Applicable collective agreements may also require management to inform local union representatives when taking specific forms of disciplinary action. At the disciplinary hearing, an employee should be provided with a written copy of the disciplinary action to be taken.

7. Documentation

A written record of the disciplinary action taken is to be placed on an employee's personnel file. With respect to discipline, only documentation that the employee is aware of can be placed on his or her personnel file. Failure on the part of an employee to acknowledge disciplinary documentation being placed on file may be substituted by a notation to that effect. Removal of any document or written statement related to a disciplinary action, which may have been placed on the personnel file of an employee, shall be destroyed in accordance with the applicable provision of the collective agreement. Documents that have been removed from the employee's personnel file cannot be considered in subsequent applications of disciplinary action.

Annex 2 - Indefinite Suspension Criteria to Consider

(also known as the Larson criteria, PSSRB file 2002 PSSRB 9)

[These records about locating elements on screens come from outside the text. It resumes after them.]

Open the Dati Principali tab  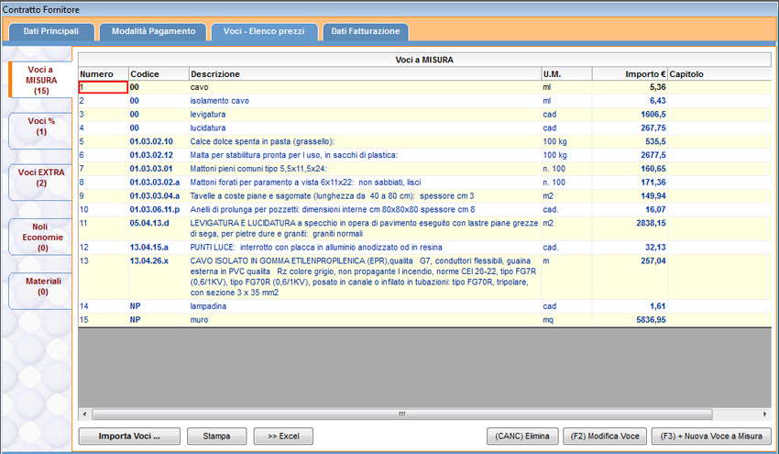[x=51, y=31]
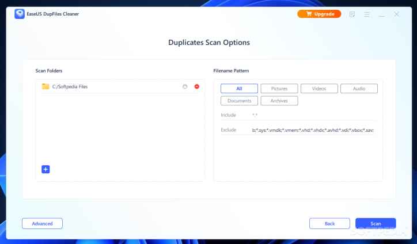This screenshot has height=244, width=417.
Task: Close the DupFiles Cleaner window
Action: click(397, 14)
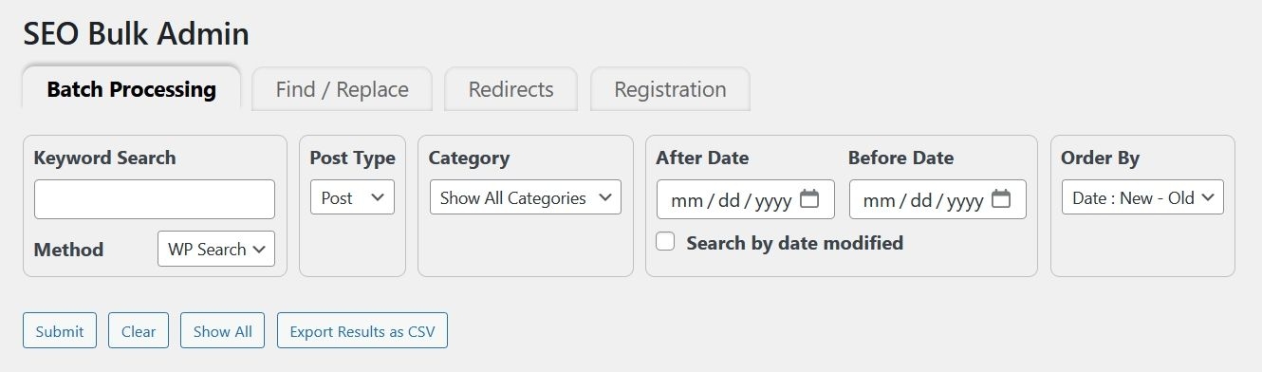This screenshot has height=372, width=1262.
Task: Switch to the Find / Replace tab
Action: [343, 89]
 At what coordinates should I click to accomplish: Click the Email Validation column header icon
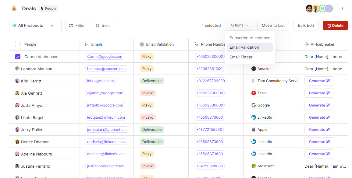(x=142, y=44)
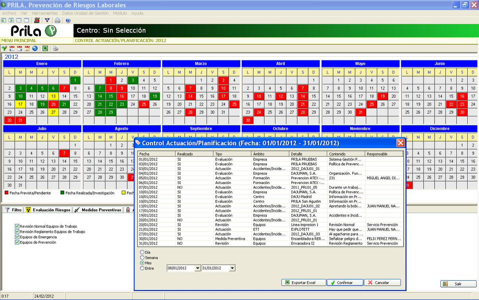This screenshot has height=300, width=479.
Task: Click the printer icon in upper toolbar
Action: point(57,20)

  1. The issue in a grievance of this nature is not whether the grievor is guilty or innocent, but rather whether the presence of the grievor as an employee of the organization can be considered to present a reasonably serious and immediate risk to the legitimate concerns of the employer.
  2. The onus is on the [employer] to satisfy the board of the existence of such a risk and the simple fact that a criminal charge has been laid is not sufficient to comply with that onus. The [employer] must also establish that the nature of the charge is such as to be potentially harmful or detrimental or adverse in effect to the [employer's] reputation or product or that it will render the employee unable properly to perform his duties or that it will have a harmful effect on other employees of the company or its customers or will harm the general reputation of the [employer].
  3. The [employer] must show that it did, in fact, investigate the criminal charge to the best of its abilities in a genuine attempt to assess the risk of continued employment. The burden, in this area, on the [employer] is significantly less in the case where the police have investigated the matter and have acquired the evidence to lay the charge than in the situation where the [employer] has initiated proceedings.
  4. There is further onus on the [employer] to show that it has taken reasonable steps to ascertain whether the risk of continued employment might be mitigated through such techniques as closer supervision or transfer to another position.
  5. There is a continued onus on the part of the [employer] during the period of suspension to consider objectively the possibility of reinstatement within a reasonable period of time following suspension in light of new facts or circumstances which may come to the attention of the [employer] during the course of the suspension. These matters, again, must be evaluated in the light of the existence of a reasonable risk to the legitimate interest of the [employer].